Because of diagonal dominance

$|a_{pp} | = \sum_{j=p+1}^n |a_{pj}| + \sum_{j = 1}^{p-1} |a_{pj}| + c_p, c_p > 0,$

$|a_{pp} |- \sum_{j = 1}^{p-1} |a_{pj}| = \sum_{j=p+1}^n |a_{pj}| + c_p,$

This implies $\|y\|_\infty \leq \frac{\sum_{j=p+1}^n |a_{pj}|}{|a_{pp}| - \sum_{j = 1}^{p-1} |a_{pj}|} = \frac{\sum_{j=p+1}^n |a_{pj}|}{\sum_{j=p+1}^n |a_{pj}| + c_p} < 1,$

showing that $\|(D-L)^{-1}U\|_\infty < 1$ and convergence follows.

Corollary¶

For an $n \times n$ linear system $Ax=b$ if

$c = \min_{1 \leq i \leq n} \left( 1 - \sum_{j=1}^n \left|\frac{a_{ij}}{a_{ii}} \right| \right) > 0,$

then the iterates $\{x^{(k)}\}$ of either Jacobi's method or the Gauss-Seidel method satisfy

$\|x^{(k)}-x\|_\infty \leq (1+c)^{-k} \|x^{(0)} -x \|_\infty.$

Proof¶

From the proof of the theorem above, (choosing $p$ in the same way) it follows that

$1 = \sum_{j=p+1}^n \left| \frac{a_{pj}}{a_{pp}} \right| + \sum_{j = 1}^{p-1} \left| \frac{a_{pj}}{a_{pp}} \right| + c_p, c_p \geq c > 0,$

Use the notation

$S_p^+ = \sum_{j=p+1}^n \left| \frac{a_{pj}}{a_{pp}} \right|, \quad S_p^- = \sum_{j = 1}^{p-1} \left| \frac{a_{pj}}{a_{pp}} \right|.$

Then

$\|(D-L)^{-1}U\|_\infty \leq \frac{S_p^+}{S_p^+ + c_p} \leq \frac{S_p^+}{S_p^+ + c}$

.

The for any $c > 0$ , it follows that the function $x/(x+c)$ is monotone increasing for $x > 0$ . And, because $S_p^+ <1$ we have

$\|(D-L)^{-1}U\|_\infty < \frac{1}{1+c}.$

The same calculations can be performed for Jacobi's method to show

$\|(D-L)^{-1}U\|_\infty \leq \frac{S_p^+ + S_p^-}{S_p^+ + S_p^- + c_p} \leq \frac{S_p^+ + S_p^-}{S_p^+ + S_p^- + c} \leq \frac{1}{1+c}.$

We note that

$\frac{S_p^+}{S_p^+ + c} \leq \frac{S_p^+ + S_p^-}{S_p^+ + S_p^- + c},$

which is demonstrates that for diagonally dominant matrices the Gauss-Seidel method converges more rapidly than does Jacobi's method.

Relaxation Techniques¶

Definition¶

Suppose that $\hat x$ is an approximation to a the solution of the linear system $Ax = b$ . The corresponding residual vector is $\hat r = b - A \hat x$ .

The goal of any interative method that generates a sequence $x^{(0)}, x^{(1)},\ldots, x^{(k)}, \ldots$ is to make the residual vectors

$r^{(k)} = b - A x^{(k)} \to 0$

rapidly as $k \to \infty$ . The relaxation methods we now describe introduce a parameter $\omega$ that gives flexibility to increase this convergence rate.

Recall that the iteration for the Gauss-Seidel method is given by

$g_{\mathrm{GS}}(x) = (D - L)^{-1}U x + (D - L)^{-1}b.$

We can choose our iteration to be an average of the current iterate and the next iterate.

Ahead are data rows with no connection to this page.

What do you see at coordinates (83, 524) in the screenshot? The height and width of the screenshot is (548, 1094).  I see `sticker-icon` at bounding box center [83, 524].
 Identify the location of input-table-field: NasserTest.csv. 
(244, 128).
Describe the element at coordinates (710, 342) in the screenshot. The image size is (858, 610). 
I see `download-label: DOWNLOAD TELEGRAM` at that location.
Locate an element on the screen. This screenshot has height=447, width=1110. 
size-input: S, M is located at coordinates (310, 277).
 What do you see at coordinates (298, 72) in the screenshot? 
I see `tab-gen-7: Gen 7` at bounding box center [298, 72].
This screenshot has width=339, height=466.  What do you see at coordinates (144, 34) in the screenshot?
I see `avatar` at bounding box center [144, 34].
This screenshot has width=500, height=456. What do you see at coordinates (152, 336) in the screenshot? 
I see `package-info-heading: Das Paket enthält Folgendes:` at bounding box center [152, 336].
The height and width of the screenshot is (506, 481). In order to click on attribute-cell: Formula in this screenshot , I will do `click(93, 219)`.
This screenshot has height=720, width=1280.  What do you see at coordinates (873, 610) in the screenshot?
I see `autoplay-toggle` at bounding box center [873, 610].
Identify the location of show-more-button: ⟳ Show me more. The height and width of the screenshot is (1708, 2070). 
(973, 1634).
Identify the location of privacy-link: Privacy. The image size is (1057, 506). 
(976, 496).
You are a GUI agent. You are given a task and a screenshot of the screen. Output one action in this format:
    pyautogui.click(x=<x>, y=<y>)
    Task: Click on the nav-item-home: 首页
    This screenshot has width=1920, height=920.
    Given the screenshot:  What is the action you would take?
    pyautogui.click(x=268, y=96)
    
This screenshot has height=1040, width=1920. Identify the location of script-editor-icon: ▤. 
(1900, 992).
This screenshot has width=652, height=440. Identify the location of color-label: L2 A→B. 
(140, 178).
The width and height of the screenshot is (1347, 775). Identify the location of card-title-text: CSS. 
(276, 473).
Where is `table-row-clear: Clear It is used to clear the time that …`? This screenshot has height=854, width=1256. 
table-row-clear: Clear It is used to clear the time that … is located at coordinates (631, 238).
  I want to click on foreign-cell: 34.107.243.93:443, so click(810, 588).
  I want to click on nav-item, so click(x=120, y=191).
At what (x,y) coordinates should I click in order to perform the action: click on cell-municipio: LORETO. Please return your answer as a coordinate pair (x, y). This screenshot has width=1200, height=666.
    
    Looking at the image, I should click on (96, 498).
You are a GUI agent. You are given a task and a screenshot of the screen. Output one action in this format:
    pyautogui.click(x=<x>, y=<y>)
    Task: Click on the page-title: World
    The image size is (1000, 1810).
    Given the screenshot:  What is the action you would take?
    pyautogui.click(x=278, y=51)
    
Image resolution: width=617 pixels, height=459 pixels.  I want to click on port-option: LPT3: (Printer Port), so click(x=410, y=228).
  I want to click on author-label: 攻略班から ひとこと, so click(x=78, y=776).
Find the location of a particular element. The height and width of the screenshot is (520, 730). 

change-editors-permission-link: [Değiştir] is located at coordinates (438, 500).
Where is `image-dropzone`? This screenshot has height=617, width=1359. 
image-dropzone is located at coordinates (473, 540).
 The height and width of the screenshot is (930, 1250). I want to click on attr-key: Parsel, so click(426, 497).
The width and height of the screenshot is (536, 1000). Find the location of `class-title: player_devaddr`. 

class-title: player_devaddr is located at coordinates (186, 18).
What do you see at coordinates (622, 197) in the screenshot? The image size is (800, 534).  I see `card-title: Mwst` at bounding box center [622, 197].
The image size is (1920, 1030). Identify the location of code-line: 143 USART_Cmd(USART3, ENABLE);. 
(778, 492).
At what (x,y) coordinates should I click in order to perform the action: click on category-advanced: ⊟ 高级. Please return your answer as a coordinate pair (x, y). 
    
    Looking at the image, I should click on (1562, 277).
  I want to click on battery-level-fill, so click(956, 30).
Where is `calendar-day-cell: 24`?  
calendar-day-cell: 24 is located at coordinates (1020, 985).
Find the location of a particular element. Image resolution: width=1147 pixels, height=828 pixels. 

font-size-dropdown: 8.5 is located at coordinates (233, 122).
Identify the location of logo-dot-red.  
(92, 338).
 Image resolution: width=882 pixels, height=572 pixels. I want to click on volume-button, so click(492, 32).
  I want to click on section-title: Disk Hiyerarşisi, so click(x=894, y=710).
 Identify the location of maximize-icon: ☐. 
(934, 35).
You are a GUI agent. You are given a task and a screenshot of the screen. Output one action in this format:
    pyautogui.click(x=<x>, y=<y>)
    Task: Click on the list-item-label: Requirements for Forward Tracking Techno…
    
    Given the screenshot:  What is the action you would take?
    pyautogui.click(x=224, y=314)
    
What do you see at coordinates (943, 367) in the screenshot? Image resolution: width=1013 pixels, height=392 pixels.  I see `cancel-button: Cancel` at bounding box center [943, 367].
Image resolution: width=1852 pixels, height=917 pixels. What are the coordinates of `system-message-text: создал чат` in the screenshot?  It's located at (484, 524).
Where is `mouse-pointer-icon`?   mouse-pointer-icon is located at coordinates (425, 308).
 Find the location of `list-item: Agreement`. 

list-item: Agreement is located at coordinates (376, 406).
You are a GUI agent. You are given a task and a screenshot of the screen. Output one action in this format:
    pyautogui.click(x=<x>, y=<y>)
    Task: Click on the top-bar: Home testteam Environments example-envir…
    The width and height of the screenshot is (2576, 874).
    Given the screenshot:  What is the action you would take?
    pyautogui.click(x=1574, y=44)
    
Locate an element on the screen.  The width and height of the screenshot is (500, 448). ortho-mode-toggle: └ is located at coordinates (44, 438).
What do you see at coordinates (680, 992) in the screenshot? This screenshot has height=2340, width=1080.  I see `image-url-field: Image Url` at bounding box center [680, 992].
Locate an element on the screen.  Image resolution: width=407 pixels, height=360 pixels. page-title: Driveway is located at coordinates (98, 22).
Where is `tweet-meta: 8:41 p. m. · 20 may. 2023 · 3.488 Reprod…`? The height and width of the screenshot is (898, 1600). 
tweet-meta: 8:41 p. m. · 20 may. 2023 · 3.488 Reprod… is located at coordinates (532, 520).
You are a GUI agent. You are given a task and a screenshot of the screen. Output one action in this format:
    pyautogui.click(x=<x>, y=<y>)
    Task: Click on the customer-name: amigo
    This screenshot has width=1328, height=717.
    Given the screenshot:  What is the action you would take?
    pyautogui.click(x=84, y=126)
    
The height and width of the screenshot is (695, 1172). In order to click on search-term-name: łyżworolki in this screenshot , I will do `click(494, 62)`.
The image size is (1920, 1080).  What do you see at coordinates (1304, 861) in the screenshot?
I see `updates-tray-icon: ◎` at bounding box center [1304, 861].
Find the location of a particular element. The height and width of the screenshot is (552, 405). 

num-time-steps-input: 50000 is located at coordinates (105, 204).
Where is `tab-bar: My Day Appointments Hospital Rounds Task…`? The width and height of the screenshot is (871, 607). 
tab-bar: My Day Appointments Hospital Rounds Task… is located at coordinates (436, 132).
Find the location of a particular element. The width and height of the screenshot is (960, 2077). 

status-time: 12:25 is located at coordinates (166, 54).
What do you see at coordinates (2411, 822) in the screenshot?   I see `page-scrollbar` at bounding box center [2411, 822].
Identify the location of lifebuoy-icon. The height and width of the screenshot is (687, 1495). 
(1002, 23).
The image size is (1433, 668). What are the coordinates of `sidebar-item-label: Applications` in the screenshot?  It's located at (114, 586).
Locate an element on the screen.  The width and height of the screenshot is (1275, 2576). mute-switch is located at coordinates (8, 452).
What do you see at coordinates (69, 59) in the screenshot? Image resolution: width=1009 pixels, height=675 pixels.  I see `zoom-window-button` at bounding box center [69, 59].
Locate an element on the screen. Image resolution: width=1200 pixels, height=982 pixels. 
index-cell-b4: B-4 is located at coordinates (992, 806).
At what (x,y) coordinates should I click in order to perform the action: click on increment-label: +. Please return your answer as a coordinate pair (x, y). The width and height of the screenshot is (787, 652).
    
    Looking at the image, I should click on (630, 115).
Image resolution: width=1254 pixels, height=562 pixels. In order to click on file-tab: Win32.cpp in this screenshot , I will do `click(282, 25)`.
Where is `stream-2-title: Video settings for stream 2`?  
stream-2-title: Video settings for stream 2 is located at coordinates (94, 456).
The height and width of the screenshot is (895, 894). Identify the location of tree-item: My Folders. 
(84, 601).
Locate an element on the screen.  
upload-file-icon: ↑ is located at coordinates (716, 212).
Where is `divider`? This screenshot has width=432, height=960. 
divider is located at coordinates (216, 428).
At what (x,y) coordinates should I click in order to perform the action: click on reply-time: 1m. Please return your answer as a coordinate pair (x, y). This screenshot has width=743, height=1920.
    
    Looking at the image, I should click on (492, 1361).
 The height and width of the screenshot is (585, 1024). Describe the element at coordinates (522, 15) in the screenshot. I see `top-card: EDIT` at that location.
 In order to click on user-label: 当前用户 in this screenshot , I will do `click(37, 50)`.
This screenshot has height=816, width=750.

Let $\omega > 0$ , and consider

$x^{(k)} = \omega g_{\mathrm{GS}} (x^{(k-1)}) + (1-\omega) x^{(k-1)}.$

Pulling from the Gauss-Seidel iteration equation it follows that

$x_i^{(k)} = (1-\omega) x_i^{(k-1)} + \frac{\omega}{a_{ii}} \left(b_i - \sum_{j < i} a_{ij} x_j^{(k)} - \sum_{j > i} a_{ij} x_j^{(k-1)} \right), \quad i = 1,2,\ldots,n.$

But to understand the convergence of the method we need it to be in the form $x^{(k)} = T x^{(k-1)} + c$ . So, we rearrange this

$x_i^{(k)} + \frac{\omega}{a_{ii}} \sum_{j < i} a_{ij} x_j^{(k)}= (1-\omega) x_i^{(k-1)} + \frac{\omega}{a_{ii}} \left(b_i - \sum_{j > i} a_{ij} x_j^{(k-1)} \right), \quad i = 1,2,\ldots,n.$

$a_{ii} x_i^{(k)} + {\omega}\sum_{j < i} a_{ij} x_j^{(k)}= a_{ii}(1-\omega) x_i^{(k-1)} + {\omega}- \sum_{j > i} a_{ij} x_j^{(k-1)} + \omega b_i, \quad i = 1,2,\ldots,n.$

$(D - \omega L) x^{(k)} = [(1-\omega) D + \omega U] x^{(k-1)} + \omega b.$

Therefore, the the iteration is given by

$x^{(k)} = (D - \omega L)^{-1}[(1-\omega) D + \omega U] x^{(k-1)} + \omega (D - \omega L)^{-1}b.$

If $\omega = 0$ , $x^{(k)} = x^{(k-1)}$ and the iteration does nothing. If $\omega = 1$ , the iteration is just the Gauss-Seidel method. For $0 < \omega < 1$ , is a more conservative approach to a Gauss-Seidel-type iteration. This is called an under-relaxation method. If $\omega > 1$ then, in some sense, the method is a more ambitious Gauss-Seidel-type method, and the method is called an over-relaxation method. When $1 < \omega < 2$ we call the resulting method Successive Over-Relaxation or SOR.

Choosing $\omega$ is a difficult task. A good value is often found by experimentation. Some theorems about choosing $\omega$ can be derived in very special cases:

Theorem¶

If $A$ is a symmetric ( $A^T = A$ ), tridiagonal ( $a_{ij} = 0$ if $|i-j| > 1$ ) with positive eigenvalues then one should choose

$\omega = \frac{2}{1 + \sqrt{1 - r^2}},$

where $r = \rho(D^{-1}(L+U))$ is the spectral radius of the Jacobi's method matrix.